If you’ve followed the news at all the past 18 months, you’ve probably seen coverage of the chaos at University of California Berkeley. Once a bastion of free speech, UC Berkeley has become a house divided over the issue of censorship. The school has been at the center of controversy numerous times for challenging — often times in the form of violent protests — notable political commentators like Ben Shapiro and far-right provocateur Milo Yiannopoulos. This has caused the school to become a lightning rod for right-wing criticism.
To many conservative commentators, Berkeley has become synonymous with the left’s growing “political correctness,” an indicator that Democrats want to suppress speech that they deem offensive. The problem with this analysis, however, is not just that it lazily extrapolates from one example to make a sweeping claim about an entire party, but that it implies that this is a partisan issue at all. While conservatives may enjoy lambasting easy targets like Berkeley, they are prone to completely ignore the political correctness growing in their own backyard.
Political correctness is a buzzword right now that evokes strong feelings in those who hear it. For some, it probably brings to mind the polarizing debates over safe spaces and trigger warnings. For others, it might conjure a more potent image of fascism: citizens marching in lockstep, 2+2=5, etc. In reality, political correctness is a lot more subtle and is generally reflected in a series of small acts instead of a large and obvious one. Though we may be tired of talking about him, President Trump is actually a good example of this pattern of subtle political correctness evident in the Republican party.
It is no secret that President Trump has a less than favorable view of political correctness; he’s gone as far as to call it the “big problem” with America. It then should also come as no surprise that Trump hopped on the bandwagon with conservative critics to skewer UC Berkley, tweeting “If U.C. Berkeley does not allow free speech and practices violence on innocent people with a different point of view - NO FEDERAL FUNDS?”

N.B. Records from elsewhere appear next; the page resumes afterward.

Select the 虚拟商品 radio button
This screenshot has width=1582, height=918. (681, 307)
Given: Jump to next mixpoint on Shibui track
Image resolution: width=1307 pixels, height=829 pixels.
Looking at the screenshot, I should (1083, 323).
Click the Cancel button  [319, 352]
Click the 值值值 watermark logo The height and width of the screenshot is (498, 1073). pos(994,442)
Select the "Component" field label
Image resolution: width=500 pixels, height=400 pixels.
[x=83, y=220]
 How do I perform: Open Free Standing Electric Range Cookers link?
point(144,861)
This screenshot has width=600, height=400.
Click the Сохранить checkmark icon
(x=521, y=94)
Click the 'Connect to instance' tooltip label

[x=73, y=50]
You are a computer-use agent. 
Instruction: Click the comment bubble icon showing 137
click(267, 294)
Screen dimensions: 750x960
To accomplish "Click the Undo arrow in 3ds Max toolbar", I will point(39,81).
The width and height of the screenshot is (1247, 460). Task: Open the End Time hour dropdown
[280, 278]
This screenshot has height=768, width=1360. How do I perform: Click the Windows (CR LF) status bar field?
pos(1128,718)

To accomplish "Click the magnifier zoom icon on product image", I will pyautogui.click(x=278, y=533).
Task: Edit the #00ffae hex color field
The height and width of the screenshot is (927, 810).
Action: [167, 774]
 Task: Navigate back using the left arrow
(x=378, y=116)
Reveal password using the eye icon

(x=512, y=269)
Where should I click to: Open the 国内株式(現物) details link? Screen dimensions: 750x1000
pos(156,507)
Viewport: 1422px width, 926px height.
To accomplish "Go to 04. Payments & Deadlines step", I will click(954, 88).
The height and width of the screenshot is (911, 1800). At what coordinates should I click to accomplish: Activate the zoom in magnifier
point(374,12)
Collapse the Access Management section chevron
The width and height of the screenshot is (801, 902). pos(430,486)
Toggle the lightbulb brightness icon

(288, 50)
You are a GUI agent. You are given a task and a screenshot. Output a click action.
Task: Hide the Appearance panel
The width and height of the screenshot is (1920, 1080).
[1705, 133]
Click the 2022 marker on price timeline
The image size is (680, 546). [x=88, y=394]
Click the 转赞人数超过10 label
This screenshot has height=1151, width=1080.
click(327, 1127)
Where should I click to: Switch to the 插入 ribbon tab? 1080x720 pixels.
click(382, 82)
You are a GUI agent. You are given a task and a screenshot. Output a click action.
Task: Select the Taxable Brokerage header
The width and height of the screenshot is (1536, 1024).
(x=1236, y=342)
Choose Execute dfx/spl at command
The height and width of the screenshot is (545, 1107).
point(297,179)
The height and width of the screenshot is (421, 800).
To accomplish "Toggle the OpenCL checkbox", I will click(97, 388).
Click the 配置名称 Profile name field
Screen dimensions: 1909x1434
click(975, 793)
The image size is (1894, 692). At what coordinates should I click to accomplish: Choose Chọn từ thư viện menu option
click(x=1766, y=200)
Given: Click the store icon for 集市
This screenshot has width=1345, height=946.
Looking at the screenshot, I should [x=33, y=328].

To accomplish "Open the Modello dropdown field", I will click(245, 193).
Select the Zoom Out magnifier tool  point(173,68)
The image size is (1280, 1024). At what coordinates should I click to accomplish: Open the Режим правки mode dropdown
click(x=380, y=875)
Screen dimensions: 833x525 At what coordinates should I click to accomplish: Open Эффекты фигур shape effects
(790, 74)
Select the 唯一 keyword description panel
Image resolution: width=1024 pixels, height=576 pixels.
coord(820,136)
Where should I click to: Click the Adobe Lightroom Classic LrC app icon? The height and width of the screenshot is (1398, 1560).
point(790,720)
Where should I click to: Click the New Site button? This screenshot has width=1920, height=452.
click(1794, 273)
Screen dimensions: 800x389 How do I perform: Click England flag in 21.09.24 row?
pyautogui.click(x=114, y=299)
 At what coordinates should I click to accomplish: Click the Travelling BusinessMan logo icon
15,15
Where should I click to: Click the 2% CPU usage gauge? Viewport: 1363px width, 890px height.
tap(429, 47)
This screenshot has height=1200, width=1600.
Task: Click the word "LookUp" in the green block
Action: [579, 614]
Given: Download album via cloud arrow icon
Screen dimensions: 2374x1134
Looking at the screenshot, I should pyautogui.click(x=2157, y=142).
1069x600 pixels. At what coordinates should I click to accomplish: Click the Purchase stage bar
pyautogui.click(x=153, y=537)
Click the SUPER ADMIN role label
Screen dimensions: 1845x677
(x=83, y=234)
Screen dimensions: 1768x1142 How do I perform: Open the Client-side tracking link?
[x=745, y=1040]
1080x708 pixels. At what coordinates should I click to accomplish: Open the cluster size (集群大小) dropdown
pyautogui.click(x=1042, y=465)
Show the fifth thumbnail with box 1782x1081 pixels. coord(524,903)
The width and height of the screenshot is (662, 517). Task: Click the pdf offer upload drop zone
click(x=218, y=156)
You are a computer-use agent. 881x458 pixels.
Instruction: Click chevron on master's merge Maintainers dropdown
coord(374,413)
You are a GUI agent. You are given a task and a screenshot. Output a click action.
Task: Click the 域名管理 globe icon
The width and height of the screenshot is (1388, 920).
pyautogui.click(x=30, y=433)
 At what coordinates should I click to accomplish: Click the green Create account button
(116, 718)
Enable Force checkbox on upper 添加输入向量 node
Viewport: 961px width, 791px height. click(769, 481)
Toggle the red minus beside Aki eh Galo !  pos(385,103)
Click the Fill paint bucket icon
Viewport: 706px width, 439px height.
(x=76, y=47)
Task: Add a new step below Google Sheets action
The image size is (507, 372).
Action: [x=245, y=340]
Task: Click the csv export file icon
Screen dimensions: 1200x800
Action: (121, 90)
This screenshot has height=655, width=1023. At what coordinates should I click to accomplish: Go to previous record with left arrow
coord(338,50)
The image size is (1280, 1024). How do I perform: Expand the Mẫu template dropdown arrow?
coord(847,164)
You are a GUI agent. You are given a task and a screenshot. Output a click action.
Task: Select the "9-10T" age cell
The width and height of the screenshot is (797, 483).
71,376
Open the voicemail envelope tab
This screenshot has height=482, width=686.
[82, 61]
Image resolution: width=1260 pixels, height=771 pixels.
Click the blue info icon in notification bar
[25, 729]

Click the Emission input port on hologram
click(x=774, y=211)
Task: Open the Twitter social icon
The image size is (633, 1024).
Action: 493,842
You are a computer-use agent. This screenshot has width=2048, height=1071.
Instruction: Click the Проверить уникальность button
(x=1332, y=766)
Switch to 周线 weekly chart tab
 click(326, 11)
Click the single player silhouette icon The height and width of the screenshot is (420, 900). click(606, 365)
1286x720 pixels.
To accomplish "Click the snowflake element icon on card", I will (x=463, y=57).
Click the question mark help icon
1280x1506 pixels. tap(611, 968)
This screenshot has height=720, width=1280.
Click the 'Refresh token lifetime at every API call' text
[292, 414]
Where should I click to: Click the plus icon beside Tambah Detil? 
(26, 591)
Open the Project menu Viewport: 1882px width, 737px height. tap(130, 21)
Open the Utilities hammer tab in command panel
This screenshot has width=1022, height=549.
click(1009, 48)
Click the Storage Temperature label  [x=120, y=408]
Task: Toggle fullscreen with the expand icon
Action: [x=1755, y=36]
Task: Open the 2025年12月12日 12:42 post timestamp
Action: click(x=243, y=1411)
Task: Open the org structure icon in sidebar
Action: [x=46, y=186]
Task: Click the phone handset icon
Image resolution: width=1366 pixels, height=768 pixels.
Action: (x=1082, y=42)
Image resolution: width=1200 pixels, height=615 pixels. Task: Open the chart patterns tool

But Trump is no staunch defender of free speech. He recently commented on the growing number of NFL players kneeling during the national anthem, referring to any player who chose to kneel as a “son of a bitch” who should be fired; he went on to say that players should not be “allowed” to disrespect the American flag. This a sentiment that President Trump even spitballed a policy solution for. On Nov. 29, 2016, President-elect Trump tweeted “Nobody should be allowed to burn the American flag - if they do, there must be consequences - perhaps loss of citizenship or year in jail!”
This is the sort of institutional political correctness that President Trump and other conservatives have railed so hard against, but it seems that their judgment on this issue is limited to opposing parties. The man who called out those who criticized his free, no-filter expression during his campaign is the same man who calls NFL players sons of bitches for kneeling and calls Democrats treasonous for choosing not to applaud at his State of The Union; it’s glaring hypocrisy that needs to be called out.
People should criticize schools when they do ridiculous things, but it is important to take a moment and remove the blinders. Free speech is not inherent in one party or another. It is something that has to be fought for continually, even when it means calling out someone you agree with. And it’s important to uproot the attitude of censorship not just in our opponents or even in our own party, but within ourselves also. So if you find yourself believing that political correctness is something quarantined to the left but simultaneously believing that it is your duty to demand that Colin Kaepernick stand for the national anthem, you might need to do some personal reflection on what you really believe about free speech.